* TEXT EXCERPT

----------

Learning Rate Schedule Visualization

Warmup (0-20%) followed by cosine decay (20%-100%):

▓ Warmup Phase ▓ Cosine Decay ▓ Minimum LR

Other Schedules

Schedule	Formula	Best For
Linear Decay	lr = base × (1 - step/max_steps)	Simple baselines
Polynomial	lr = base × (1 - step/max_steps)^p	Smoother decay
Inverse Sqrt	lr = base × sqrt(warmup/step)	Original Transformer
Constant + Cooldown	Flat then linear drop	Fine-tuning

Optimizer Deep Dive

Adam vs AdamW

AdamW decouples weight decay from gradient updates, leading to better generalization:

# Adam (L2 regularization - coupled)
# weight_decay affects both the gradient AND the adaptive learning rate

# AdamW (decoupled weight decay)
# weight_decay only affects the parameter directly
# This leads to better regularization

optimizer = torch.optim.AdamW(
    model.parameters(),
    lr=1e-4,
    betas=(0.9, 0.95),      # β1: momentum, β2: variance
    eps=1e-8,               # Numerical stability
    weight_decay=0.1        # Decoupled L2 regularization
)
      

        Why AdamW? In standard Adam, L2 regularization gets multiplied by the adaptive learning rate (1/√v), which varies per parameter. AdamW applies weight decay directly to parameters, providing more consistent regularization across all parameters.
      

Hyperparameter Choices

β1 (First Moment Decay)

Controls momentum. Typical values: 0.9 to 0.99. Higher values smooth updates more.

β2 (Second Moment Decay)

Controls adaptive learning rate. Typical values: 0.95 to 0.999. Lower values adapt faster to recent gradients.

ε (Epsilon)

Numerical stability term. Usually 1e-8. Prevents division by zero.

Modern Variants

Optimizer	Key Feature	When to Use
AdamW	Decoupled weight decay	Standard choice for transformers
Lion	Sign-based, lower memory	Memory-constrained training
Adafactor	Factorized second moments	Very large models
8-bit Adam	Quantized optimizer states	Memory optimization

Gradient Clipping

Essential for training stability. Prevents exploding gradients from destabilizing training:

# Gradient clipping by norm
max_grad_norm = 1.0

# After backward pass, before optimizer step
torch.nn.utils.clip_grad_norm_(model.parameters(), max_grad_norm)

# Alternative: clip by value (less common)
torch.nn.utils.clip_grad_value_(model.parameters(), clip_value=1.0)
      

Best Practice: Always use gradient clipping when training transformers. A max_norm of 1.0 is a good starting point. Monitor gradient norms during training—they should stabilize, not grow indefinitely.

Monitoring Gradient Norms

# Track gradient norms for debugging
from torch.utils.tensorboard import SummaryWriter
writer = SummaryWriter()

for step, batch in enumerate(dataloader):
    loss = model(batch)
    loss.backward()

----------

* INSTRUCTIONS
A. In the optimizer guide, which optimizer is recommended for very large models?
B. Duplicate the optimizer guide word for word from "Why AdamW? In" up to and including "(Second Moment Decay)".

* DATA LINES
----------

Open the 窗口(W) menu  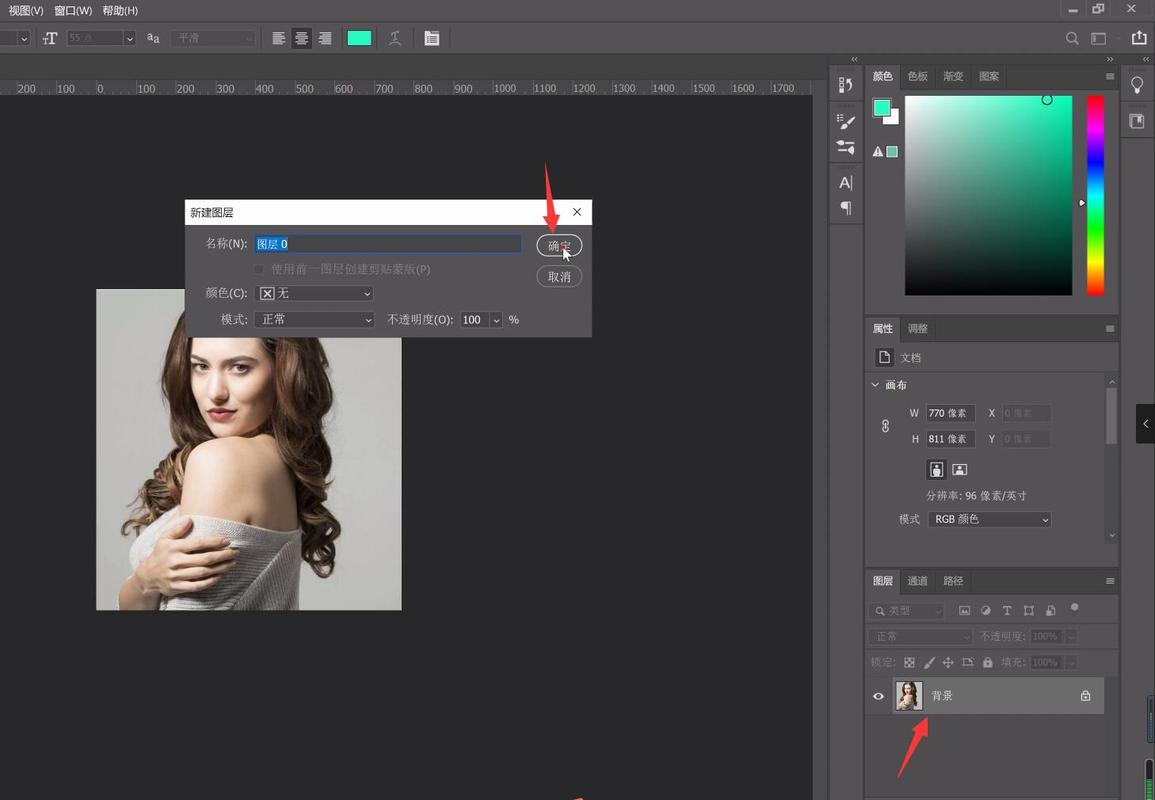pyautogui.click(x=73, y=10)
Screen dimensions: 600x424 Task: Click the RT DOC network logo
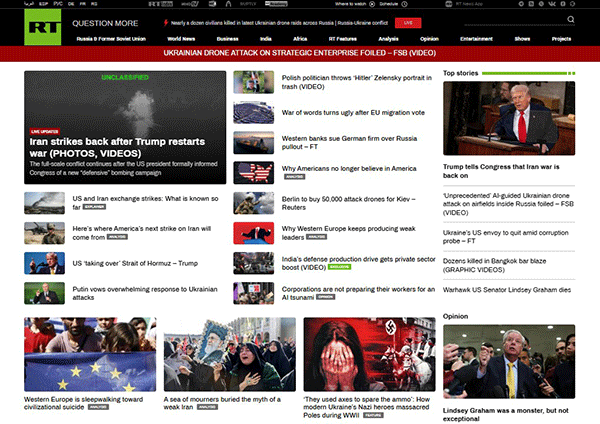click(x=161, y=4)
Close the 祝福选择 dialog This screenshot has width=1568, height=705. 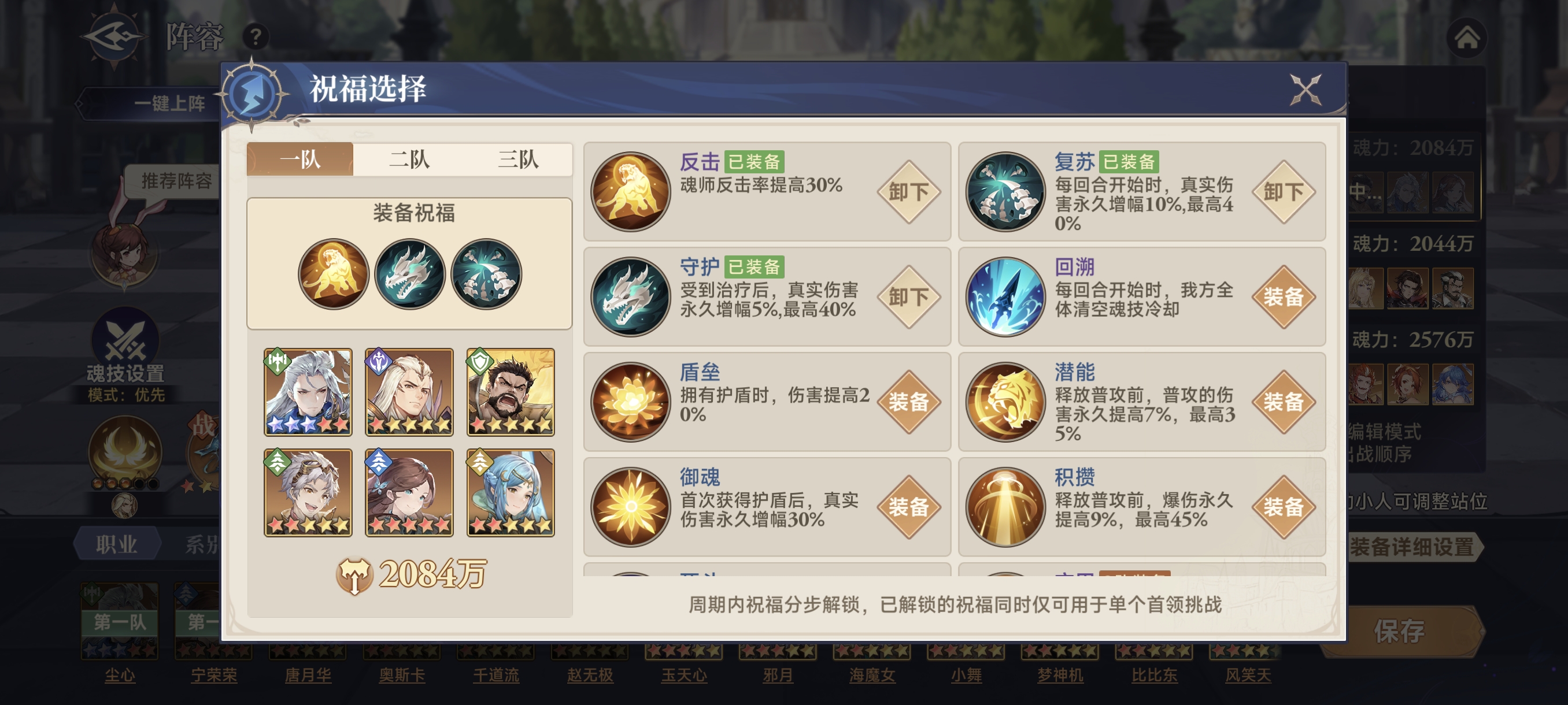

----------

* ANSWERS PER TASK
A. Adafactor

B.
Why AdamW? In standard Adam, L2 regularization gets multiplied by the adaptive learning rate (1/√v), which varies per parameter. AdamW applies weight decay directly to parameters, providing more consistent regularization across all parameters.
      

Hyperparameter Choices

β1 (First Moment Decay)

Controls momentum. Typical values: 0.9 to 0.99. Higher values smooth updates more.

β2 (Second Moment Decay)